Parmi les dix personnes en charge d’organiser ces rencontres et de rééditer les règles du calcio fiorentino, un nom a retenu l’attention de MM. Goggi et Giovanelli, celui de Thomas Earle, un marchand de Liverpool établi à Livourne de 1748 à 1766.

« Son neveu, Hardman Earle, dont les fils furent scolarisés au collège de Rugby dans les années 1830, était le propriétaire du terrain à Liverpool où eut lieu en décembre 1857 la première rencontre de rugby de l’histoire », explique Matteo Poggi.

– Déjà une 3e mi-temps –

En fouillant dans les archives municipales de Florence, Livourne, Liverpool et jusque dans l’Illinois, les deux chercheurs ont mis en évidence les similitudes dans les règles régissant le calcio fiorentino et « le rugby dans sa version primitive », relève M. Poggi.

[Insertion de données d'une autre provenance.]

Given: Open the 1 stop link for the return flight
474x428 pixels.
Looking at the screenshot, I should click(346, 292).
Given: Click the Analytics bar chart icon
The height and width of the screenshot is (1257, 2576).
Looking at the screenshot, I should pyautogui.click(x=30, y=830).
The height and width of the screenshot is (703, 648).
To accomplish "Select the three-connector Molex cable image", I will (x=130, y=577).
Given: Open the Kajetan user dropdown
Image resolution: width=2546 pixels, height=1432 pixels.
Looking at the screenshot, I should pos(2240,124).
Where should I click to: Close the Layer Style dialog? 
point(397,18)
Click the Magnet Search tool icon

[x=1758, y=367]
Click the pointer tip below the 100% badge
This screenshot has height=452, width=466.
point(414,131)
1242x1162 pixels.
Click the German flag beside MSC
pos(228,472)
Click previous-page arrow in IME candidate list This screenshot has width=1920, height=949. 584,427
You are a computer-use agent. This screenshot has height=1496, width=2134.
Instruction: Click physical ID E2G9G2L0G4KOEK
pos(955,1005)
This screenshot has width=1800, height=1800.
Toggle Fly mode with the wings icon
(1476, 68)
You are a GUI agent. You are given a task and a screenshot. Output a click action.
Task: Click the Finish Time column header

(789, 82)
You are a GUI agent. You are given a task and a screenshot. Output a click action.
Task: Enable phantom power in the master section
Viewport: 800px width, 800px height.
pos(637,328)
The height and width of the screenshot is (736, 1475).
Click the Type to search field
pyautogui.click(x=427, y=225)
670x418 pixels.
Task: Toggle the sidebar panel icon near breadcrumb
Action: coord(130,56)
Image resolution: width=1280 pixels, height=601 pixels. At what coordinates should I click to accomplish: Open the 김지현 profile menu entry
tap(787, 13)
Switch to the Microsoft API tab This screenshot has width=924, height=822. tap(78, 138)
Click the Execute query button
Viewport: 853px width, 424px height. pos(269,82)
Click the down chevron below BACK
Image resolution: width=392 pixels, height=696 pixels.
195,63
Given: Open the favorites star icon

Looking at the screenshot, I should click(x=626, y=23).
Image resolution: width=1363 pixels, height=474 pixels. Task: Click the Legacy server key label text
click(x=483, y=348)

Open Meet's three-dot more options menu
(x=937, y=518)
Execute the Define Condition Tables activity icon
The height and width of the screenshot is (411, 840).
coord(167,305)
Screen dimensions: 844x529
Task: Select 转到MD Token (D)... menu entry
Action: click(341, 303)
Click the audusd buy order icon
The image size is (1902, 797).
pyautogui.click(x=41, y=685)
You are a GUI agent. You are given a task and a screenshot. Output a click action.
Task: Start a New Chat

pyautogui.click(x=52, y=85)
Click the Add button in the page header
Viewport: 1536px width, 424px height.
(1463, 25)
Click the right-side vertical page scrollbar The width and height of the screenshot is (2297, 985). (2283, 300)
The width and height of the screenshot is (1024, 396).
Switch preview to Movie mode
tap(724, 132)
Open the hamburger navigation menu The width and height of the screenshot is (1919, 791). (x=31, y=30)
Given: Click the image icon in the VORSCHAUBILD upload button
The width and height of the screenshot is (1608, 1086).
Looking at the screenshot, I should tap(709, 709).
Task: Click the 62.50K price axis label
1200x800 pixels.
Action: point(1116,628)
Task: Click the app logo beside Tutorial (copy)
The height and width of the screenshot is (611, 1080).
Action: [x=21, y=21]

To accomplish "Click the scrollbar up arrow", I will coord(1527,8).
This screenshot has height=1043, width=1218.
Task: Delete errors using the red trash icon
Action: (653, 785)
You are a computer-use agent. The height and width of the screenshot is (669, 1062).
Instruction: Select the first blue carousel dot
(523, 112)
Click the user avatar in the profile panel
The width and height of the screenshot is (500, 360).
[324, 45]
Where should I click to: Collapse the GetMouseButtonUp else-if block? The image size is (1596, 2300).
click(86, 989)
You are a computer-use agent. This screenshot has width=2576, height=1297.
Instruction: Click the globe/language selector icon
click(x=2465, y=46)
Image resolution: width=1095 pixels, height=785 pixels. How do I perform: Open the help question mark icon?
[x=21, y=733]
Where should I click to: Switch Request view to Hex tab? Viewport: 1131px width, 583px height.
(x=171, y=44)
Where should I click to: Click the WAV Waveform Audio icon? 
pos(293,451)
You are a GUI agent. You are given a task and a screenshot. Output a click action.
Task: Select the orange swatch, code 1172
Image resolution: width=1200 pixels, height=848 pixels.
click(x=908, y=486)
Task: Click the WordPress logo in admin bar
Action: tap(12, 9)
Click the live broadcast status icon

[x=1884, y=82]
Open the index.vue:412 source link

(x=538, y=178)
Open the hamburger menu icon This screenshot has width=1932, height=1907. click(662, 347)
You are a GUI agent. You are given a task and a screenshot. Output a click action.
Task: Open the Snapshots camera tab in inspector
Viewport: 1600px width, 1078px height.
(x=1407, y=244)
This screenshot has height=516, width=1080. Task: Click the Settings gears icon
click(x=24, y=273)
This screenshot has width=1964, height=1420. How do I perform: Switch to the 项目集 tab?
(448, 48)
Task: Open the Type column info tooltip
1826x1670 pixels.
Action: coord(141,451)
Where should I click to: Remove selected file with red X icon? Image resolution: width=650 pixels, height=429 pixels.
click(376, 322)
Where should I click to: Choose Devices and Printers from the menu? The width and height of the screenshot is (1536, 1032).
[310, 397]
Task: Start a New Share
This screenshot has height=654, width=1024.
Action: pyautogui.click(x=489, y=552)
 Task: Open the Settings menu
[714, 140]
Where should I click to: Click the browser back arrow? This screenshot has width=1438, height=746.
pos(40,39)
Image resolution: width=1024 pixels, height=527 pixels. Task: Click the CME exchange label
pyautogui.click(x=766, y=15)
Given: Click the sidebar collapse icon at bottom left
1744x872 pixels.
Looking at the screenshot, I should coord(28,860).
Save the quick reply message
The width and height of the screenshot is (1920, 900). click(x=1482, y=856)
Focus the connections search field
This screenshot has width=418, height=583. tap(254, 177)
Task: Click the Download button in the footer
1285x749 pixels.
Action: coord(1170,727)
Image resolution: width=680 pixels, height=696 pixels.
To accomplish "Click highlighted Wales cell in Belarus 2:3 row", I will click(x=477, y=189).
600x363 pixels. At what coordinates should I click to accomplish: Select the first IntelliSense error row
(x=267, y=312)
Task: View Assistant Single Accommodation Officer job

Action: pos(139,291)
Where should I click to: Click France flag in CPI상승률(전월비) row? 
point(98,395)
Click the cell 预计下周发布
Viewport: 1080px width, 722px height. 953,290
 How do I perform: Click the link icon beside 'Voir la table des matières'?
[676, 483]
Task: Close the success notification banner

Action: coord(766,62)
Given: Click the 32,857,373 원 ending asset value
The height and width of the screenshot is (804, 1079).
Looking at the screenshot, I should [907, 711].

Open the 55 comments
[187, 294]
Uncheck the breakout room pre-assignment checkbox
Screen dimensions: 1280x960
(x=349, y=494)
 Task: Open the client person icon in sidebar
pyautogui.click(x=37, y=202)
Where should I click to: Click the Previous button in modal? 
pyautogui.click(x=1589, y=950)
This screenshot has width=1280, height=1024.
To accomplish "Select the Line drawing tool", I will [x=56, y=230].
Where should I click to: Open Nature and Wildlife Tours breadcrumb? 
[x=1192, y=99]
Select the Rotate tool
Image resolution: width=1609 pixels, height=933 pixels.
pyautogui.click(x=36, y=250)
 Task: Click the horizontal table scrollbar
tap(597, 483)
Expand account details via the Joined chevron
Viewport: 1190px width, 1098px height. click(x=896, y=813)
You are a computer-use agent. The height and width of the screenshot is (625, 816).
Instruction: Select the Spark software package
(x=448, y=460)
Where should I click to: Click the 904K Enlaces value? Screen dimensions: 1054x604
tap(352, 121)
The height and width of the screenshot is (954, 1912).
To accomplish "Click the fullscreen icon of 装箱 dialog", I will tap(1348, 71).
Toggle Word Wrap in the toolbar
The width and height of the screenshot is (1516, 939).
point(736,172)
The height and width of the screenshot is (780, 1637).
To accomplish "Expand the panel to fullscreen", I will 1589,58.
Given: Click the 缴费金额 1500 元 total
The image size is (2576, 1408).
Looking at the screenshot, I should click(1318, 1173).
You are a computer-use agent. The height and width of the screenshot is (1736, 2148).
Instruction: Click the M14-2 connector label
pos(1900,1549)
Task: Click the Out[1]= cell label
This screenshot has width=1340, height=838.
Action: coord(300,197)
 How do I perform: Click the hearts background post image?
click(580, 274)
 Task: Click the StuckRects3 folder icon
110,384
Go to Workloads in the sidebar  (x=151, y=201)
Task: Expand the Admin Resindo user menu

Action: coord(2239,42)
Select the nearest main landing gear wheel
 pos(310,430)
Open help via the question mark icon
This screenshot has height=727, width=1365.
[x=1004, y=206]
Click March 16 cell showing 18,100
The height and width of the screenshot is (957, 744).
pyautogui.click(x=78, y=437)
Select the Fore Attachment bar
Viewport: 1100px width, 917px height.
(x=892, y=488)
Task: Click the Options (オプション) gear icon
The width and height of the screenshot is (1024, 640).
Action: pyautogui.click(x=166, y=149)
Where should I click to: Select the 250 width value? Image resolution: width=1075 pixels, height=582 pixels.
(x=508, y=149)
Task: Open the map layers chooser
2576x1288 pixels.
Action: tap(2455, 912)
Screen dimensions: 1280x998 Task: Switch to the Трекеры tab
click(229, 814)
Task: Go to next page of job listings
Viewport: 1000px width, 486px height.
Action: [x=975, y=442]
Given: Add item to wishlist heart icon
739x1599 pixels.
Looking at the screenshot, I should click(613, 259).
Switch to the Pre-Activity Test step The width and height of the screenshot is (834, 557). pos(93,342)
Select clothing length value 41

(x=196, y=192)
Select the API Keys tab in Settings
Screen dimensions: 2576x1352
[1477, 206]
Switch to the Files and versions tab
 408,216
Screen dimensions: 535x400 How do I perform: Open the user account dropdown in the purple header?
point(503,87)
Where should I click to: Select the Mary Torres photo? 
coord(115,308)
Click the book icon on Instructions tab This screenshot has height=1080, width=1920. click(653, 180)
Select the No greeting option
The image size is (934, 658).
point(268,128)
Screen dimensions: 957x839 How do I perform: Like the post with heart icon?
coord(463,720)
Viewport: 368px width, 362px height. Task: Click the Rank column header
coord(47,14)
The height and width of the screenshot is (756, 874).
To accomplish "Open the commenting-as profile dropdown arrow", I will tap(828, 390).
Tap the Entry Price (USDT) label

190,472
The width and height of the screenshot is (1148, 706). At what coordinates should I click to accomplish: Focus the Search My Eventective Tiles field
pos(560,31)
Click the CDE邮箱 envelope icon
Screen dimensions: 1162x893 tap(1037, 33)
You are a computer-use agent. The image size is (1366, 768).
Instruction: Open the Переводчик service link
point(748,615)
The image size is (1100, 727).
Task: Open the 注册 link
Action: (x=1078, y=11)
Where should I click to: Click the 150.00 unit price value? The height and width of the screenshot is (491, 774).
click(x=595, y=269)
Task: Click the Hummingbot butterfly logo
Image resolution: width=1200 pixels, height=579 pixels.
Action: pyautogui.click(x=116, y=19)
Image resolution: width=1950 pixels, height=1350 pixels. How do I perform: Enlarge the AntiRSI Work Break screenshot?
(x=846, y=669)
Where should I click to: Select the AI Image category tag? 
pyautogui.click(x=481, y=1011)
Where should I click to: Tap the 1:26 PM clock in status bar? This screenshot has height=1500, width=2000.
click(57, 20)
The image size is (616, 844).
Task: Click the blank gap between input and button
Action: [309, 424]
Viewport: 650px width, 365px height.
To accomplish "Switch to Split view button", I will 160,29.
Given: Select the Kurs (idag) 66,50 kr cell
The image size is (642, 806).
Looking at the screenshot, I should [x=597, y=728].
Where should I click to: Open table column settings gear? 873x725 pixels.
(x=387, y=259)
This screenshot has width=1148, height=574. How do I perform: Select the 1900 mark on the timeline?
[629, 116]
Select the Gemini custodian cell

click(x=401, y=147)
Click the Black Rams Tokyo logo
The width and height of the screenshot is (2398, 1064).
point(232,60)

Ils opposaient deux équipes de 50 joueurs, disposés sur quatre lignes, qui devaient traverser le terrain pour marquer, qui tiraient au pied après chaque point et qui jouaient des touches.

« Et ce n’est pas fini », rigole Matteo Poggi. « Comme pour la fameuse 3e mi-temps qui est l’essence du rugby, nous avons retrouvé des récits qui racontent qu’à Livourne on se retrouvait après les matches pour boire et manger ».

En attendant une éventuelle réponse de World Rugby, il savoure les récents exploits de l’équipe d’Italie de rugby qui a fait trembler la France (13-13) et battu tour à tour l’Ecosse (31-29) et le pays de Galles (24-21) pour réaliser le meilleur Tournoi de son histoire.

« Notre seule ambition, c’est de rouvrir les discussions sur les origines de rugby, le seul sport majeur pour lequel cette question se pose encore », note M. Poggi.

« Dire que le rugby trouve ses origines non plus dans un collège anglais mais dans un sport joué par des princes et des nobles est encore plus beau », estime-t-il. « Cela ne va pas appauvrir son histoire mais au contraire l’enrichir ».